Entries taken from a collection:
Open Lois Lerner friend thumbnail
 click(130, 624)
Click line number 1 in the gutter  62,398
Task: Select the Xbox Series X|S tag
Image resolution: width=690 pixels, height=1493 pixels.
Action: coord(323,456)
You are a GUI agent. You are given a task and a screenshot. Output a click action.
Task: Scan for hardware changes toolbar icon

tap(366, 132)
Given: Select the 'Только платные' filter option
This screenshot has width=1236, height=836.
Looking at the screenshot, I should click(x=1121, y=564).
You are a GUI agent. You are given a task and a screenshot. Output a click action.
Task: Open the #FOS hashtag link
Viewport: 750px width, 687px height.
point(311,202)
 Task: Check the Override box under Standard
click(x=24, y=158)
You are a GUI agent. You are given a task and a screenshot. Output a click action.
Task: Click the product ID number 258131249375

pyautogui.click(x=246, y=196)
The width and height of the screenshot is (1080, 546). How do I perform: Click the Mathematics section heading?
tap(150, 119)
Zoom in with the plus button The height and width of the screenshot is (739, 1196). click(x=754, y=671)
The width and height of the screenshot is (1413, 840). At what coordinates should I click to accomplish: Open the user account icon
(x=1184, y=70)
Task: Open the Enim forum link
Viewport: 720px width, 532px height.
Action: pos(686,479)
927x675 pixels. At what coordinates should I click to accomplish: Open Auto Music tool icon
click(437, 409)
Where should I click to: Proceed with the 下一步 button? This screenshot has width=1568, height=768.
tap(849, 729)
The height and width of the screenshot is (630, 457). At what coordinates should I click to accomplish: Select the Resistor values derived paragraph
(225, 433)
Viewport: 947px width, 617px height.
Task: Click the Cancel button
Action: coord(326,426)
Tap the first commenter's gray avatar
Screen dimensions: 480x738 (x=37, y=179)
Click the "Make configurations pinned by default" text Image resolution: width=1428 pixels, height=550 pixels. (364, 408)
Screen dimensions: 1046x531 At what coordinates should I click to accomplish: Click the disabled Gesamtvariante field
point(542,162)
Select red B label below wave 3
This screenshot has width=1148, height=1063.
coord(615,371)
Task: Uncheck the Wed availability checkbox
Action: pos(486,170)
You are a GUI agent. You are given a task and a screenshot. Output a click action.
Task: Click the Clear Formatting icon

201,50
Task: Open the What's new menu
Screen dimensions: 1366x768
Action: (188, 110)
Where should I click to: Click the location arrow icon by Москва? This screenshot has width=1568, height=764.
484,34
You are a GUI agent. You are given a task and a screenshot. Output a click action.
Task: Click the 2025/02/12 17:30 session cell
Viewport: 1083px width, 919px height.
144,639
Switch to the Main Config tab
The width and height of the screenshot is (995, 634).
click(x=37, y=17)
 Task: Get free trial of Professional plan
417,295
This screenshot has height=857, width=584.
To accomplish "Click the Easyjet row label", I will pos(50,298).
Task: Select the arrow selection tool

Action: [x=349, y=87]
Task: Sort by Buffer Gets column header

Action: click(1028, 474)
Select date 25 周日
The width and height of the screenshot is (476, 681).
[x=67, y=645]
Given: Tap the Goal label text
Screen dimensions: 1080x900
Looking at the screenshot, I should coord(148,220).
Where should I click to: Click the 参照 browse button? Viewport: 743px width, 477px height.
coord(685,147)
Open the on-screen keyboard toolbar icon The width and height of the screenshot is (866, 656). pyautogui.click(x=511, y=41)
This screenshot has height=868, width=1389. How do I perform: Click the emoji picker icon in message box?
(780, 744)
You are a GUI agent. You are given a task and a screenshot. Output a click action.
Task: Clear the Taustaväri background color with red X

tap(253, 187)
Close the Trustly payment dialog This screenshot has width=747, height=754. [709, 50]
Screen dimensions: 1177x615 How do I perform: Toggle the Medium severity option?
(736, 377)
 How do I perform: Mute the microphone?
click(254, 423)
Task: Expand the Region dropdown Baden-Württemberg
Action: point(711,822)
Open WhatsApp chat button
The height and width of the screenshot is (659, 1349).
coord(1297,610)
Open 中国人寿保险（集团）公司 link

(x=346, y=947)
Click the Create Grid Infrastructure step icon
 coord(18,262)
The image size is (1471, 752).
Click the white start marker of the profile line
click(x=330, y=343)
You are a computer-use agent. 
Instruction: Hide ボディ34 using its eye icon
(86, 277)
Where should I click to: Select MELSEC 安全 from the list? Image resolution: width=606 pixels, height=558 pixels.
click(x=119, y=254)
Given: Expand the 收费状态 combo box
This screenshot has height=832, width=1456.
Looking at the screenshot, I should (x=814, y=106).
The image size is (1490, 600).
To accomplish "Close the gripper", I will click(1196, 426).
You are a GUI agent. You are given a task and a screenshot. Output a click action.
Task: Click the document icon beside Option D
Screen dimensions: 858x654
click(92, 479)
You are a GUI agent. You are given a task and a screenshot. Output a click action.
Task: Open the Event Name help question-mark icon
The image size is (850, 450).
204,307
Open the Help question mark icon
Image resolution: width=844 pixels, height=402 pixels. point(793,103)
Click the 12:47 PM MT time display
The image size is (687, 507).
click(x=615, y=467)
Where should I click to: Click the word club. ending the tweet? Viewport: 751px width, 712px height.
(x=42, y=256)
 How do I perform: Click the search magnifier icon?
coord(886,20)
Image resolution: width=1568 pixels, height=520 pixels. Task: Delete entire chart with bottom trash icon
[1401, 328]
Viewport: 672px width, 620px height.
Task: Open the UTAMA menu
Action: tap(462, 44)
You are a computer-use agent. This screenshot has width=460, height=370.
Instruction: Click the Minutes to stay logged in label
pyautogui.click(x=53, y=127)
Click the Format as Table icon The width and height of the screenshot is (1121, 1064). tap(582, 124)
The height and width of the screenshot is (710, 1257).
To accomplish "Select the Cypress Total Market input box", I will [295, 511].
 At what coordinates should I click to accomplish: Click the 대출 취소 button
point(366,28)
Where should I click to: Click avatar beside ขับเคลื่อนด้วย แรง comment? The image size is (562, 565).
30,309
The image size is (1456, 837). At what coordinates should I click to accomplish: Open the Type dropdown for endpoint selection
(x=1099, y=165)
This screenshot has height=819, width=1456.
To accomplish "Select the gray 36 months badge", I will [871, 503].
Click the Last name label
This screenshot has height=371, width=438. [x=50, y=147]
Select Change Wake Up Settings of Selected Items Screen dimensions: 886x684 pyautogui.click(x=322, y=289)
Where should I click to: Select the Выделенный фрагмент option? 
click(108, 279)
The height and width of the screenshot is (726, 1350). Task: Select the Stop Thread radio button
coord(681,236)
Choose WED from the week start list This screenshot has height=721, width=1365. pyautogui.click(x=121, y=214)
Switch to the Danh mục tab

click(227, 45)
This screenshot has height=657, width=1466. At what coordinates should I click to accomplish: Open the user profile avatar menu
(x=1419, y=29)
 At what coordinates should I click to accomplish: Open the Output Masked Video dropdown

● **Work instruction**: Give the data back in full, exactly as written.

● **Expected output**:
Open Lois Lerner friend thumbnail
 click(130, 624)
Click line number 1 in the gutter  62,398
Task: Select the Xbox Series X|S tag
Image resolution: width=690 pixels, height=1493 pixels.
Action: coord(323,456)
You are a GUI agent. You are given a task and a screenshot. Output a click action.
Task: Scan for hardware changes toolbar icon

tap(366, 132)
Given: Select the 'Только платные' filter option
This screenshot has width=1236, height=836.
Looking at the screenshot, I should click(x=1121, y=564).
You are a GUI agent. You are given a task and a screenshot. Output a click action.
Task: Open the #FOS hashtag link
Viewport: 750px width, 687px height.
point(311,202)
 Task: Check the Override box under Standard
click(x=24, y=158)
You are a GUI agent. You are given a task and a screenshot. Output a click action.
Task: Click the product ID number 258131249375

pyautogui.click(x=246, y=196)
The width and height of the screenshot is (1080, 546). How do I perform: Click the Mathematics section heading?
tap(150, 119)
Zoom in with the plus button The height and width of the screenshot is (739, 1196). click(x=754, y=671)
The width and height of the screenshot is (1413, 840). At what coordinates should I click to accomplish: Open the user account icon
(x=1184, y=70)
Task: Open the Enim forum link
Viewport: 720px width, 532px height.
Action: pos(686,479)
927x675 pixels. At what coordinates should I click to accomplish: Open Auto Music tool icon
click(437, 409)
Where should I click to: Proceed with the 下一步 button? This screenshot has width=1568, height=768.
tap(849, 729)
The height and width of the screenshot is (630, 457). At what coordinates should I click to accomplish: Select the Resistor values derived paragraph
(225, 433)
Viewport: 947px width, 617px height.
Task: Click the Cancel button
Action: coord(326,426)
Tap the first commenter's gray avatar
Screen dimensions: 480x738 (x=37, y=179)
Click the "Make configurations pinned by default" text Image resolution: width=1428 pixels, height=550 pixels. (364, 408)
Screen dimensions: 1046x531 At what coordinates should I click to accomplish: Click the disabled Gesamtvariante field
point(542,162)
Select red B label below wave 3
This screenshot has width=1148, height=1063.
coord(615,371)
Task: Uncheck the Wed availability checkbox
Action: pos(486,170)
You are a GUI agent. You are given a task and a screenshot. Output a click action.
Task: Click the Clear Formatting icon

201,50
Task: Open the What's new menu
Screen dimensions: 1366x768
Action: (188, 110)
Where should I click to: Click the location arrow icon by Москва? This screenshot has width=1568, height=764.
484,34
You are a GUI agent. You are given a task and a screenshot. Output a click action.
Task: Click the 2025/02/12 17:30 session cell
Viewport: 1083px width, 919px height.
144,639
Switch to the Main Config tab
The width and height of the screenshot is (995, 634).
click(x=37, y=17)
 Task: Get free trial of Professional plan
417,295
This screenshot has height=857, width=584.
To accomplish "Click the Easyjet row label", I will pos(50,298).
Task: Select the arrow selection tool

Action: [x=349, y=87]
Task: Sort by Buffer Gets column header

Action: click(1028, 474)
Select date 25 周日
The width and height of the screenshot is (476, 681).
[x=67, y=645]
Given: Tap the Goal label text
Screen dimensions: 1080x900
Looking at the screenshot, I should coord(148,220).
Where should I click to: Click the 参照 browse button? Viewport: 743px width, 477px height.
coord(685,147)
Open the on-screen keyboard toolbar icon The width and height of the screenshot is (866, 656). pyautogui.click(x=511, y=41)
This screenshot has height=868, width=1389. How do I perform: Click the emoji picker icon in message box?
(780, 744)
You are a GUI agent. You are given a task and a screenshot. Output a click action.
Task: Clear the Taustaväri background color with red X

tap(253, 187)
Close the Trustly payment dialog This screenshot has width=747, height=754. [709, 50]
Screen dimensions: 1177x615 How do I perform: Toggle the Medium severity option?
(736, 377)
 How do I perform: Mute the microphone?
click(254, 423)
Task: Expand the Region dropdown Baden-Württemberg
Action: point(711,822)
Open WhatsApp chat button
The height and width of the screenshot is (659, 1349).
coord(1297,610)
Open 中国人寿保险（集团）公司 link

(x=346, y=947)
Click the Create Grid Infrastructure step icon
 coord(18,262)
The image size is (1471, 752).
Click the white start marker of the profile line
click(x=330, y=343)
You are a computer-use agent. 
Instruction: Hide ボディ34 using its eye icon
(86, 277)
Where should I click to: Select MELSEC 安全 from the list? Image resolution: width=606 pixels, height=558 pixels.
click(x=119, y=254)
Given: Expand the 收费状态 combo box
This screenshot has height=832, width=1456.
Looking at the screenshot, I should (x=814, y=106).
The image size is (1490, 600).
To accomplish "Close the gripper", I will click(1196, 426).
You are a GUI agent. You are given a task and a screenshot. Output a click action.
Task: Click the document icon beside Option D
Screen dimensions: 858x654
click(92, 479)
You are a GUI agent. You are given a task and a screenshot. Output a click action.
Task: Open the Event Name help question-mark icon
The image size is (850, 450).
204,307
Open the Help question mark icon
Image resolution: width=844 pixels, height=402 pixels. point(793,103)
Click the 12:47 PM MT time display
The image size is (687, 507).
click(x=615, y=467)
Where should I click to: Click the word club. ending the tweet? Viewport: 751px width, 712px height.
(x=42, y=256)
 How do I perform: Click the search magnifier icon?
coord(886,20)
Image resolution: width=1568 pixels, height=520 pixels. Task: Delete entire chart with bottom trash icon
[1401, 328]
Viewport: 672px width, 620px height.
Task: Open the UTAMA menu
Action: tap(462, 44)
You are a computer-use agent. This screenshot has width=460, height=370.
Instruction: Click the Minutes to stay logged in label
pyautogui.click(x=53, y=127)
Click the Format as Table icon The width and height of the screenshot is (1121, 1064). tap(582, 124)
The height and width of the screenshot is (710, 1257).
To accomplish "Select the Cypress Total Market input box", I will [295, 511].
 At what coordinates should I click to accomplish: Click the 대출 취소 button
point(366,28)
Where should I click to: Click avatar beside ขับเคลื่อนด้วย แรง comment? The image size is (562, 565).
30,309
The image size is (1456, 837). At what coordinates should I click to accomplish: Open the Type dropdown for endpoint selection
(x=1099, y=165)
This screenshot has height=819, width=1456.
To accomplish "Select the gray 36 months badge", I will [871, 503].
Click the Last name label
This screenshot has height=371, width=438. [x=50, y=147]
Select Change Wake Up Settings of Selected Items Screen dimensions: 886x684 pyautogui.click(x=322, y=289)
Where should I click to: Select the Выделенный фрагмент option? 
click(108, 279)
The height and width of the screenshot is (726, 1350). Task: Select the Stop Thread radio button
coord(681,236)
Choose WED from the week start list This screenshot has height=721, width=1365. pyautogui.click(x=121, y=214)
Switch to the Danh mục tab

click(227, 45)
This screenshot has height=657, width=1466. At what coordinates should I click to accomplish: Open the user profile avatar menu
(x=1419, y=29)
 At what coordinates should I click to accomplish: Open the Output Masked Video dropdown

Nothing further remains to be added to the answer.